In each of the lines below, substitute "support icon" for "help icon" wherever it occurs, and keep everything else unchanged.

──────────────────────────────

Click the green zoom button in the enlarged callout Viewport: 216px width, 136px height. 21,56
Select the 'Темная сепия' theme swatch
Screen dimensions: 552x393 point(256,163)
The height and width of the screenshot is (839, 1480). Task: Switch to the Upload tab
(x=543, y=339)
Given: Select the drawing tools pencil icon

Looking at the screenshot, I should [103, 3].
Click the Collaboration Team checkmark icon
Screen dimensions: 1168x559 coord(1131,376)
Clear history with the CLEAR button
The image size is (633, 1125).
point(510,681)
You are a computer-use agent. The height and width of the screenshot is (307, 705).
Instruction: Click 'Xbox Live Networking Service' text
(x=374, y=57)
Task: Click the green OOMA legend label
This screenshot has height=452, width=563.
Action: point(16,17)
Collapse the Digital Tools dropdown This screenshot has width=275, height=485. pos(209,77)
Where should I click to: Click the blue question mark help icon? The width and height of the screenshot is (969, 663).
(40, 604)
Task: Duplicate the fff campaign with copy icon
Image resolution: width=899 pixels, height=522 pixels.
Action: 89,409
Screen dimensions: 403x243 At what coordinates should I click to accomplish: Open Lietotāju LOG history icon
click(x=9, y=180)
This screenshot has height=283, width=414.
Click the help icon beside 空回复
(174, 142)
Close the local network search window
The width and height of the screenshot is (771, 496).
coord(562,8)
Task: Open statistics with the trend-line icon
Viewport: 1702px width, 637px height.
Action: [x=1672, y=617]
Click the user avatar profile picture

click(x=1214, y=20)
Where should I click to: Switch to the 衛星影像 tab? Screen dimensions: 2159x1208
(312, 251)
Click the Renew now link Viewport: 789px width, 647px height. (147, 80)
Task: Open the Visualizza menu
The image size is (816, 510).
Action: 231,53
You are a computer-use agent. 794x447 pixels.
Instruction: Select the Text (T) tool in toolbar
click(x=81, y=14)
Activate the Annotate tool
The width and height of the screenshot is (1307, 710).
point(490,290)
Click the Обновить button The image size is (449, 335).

──────────────────────────────

» **THE ANSWER**:
Click the green zoom button in the enlarged callout Viewport: 216px width, 136px height. 21,56
Select the 'Темная сепия' theme swatch
Screen dimensions: 552x393 point(256,163)
The height and width of the screenshot is (839, 1480). Task: Switch to the Upload tab
(x=543, y=339)
Given: Select the drawing tools pencil icon

Looking at the screenshot, I should [103, 3].
Click the Collaboration Team checkmark icon
Screen dimensions: 1168x559 coord(1131,376)
Clear history with the CLEAR button
The image size is (633, 1125).
point(510,681)
You are a computer-use agent. The height and width of the screenshot is (307, 705).
Instruction: Click 'Xbox Live Networking Service' text
(x=374, y=57)
Task: Click the green OOMA legend label
This screenshot has height=452, width=563.
Action: point(16,17)
Collapse the Digital Tools dropdown This screenshot has width=275, height=485. pos(209,77)
Where should I click to: Click the blue question mark support icon? The width and height of the screenshot is (969, 663).
(40, 604)
Task: Duplicate the fff campaign with copy icon
Image resolution: width=899 pixels, height=522 pixels.
Action: 89,409
Screen dimensions: 403x243 At what coordinates should I click to accomplish: Open Lietotāju LOG history icon
click(x=9, y=180)
This screenshot has height=283, width=414.
Click the support icon beside 空回复
(174, 142)
Close the local network search window
The width and height of the screenshot is (771, 496).
coord(562,8)
Task: Open statistics with the trend-line icon
Viewport: 1702px width, 637px height.
Action: [x=1672, y=617]
Click the user avatar profile picture

click(x=1214, y=20)
Where should I click to: Switch to the 衛星影像 tab? Screen dimensions: 2159x1208
(312, 251)
Click the Renew now link Viewport: 789px width, 647px height. (147, 80)
Task: Open the Visualizza menu
The image size is (816, 510).
Action: 231,53
You are a computer-use agent. 794x447 pixels.
Instruction: Select the Text (T) tool in toolbar
click(x=81, y=14)
Activate the Annotate tool
The width and height of the screenshot is (1307, 710).
point(490,290)
Click the Обновить button The image size is (449, 335).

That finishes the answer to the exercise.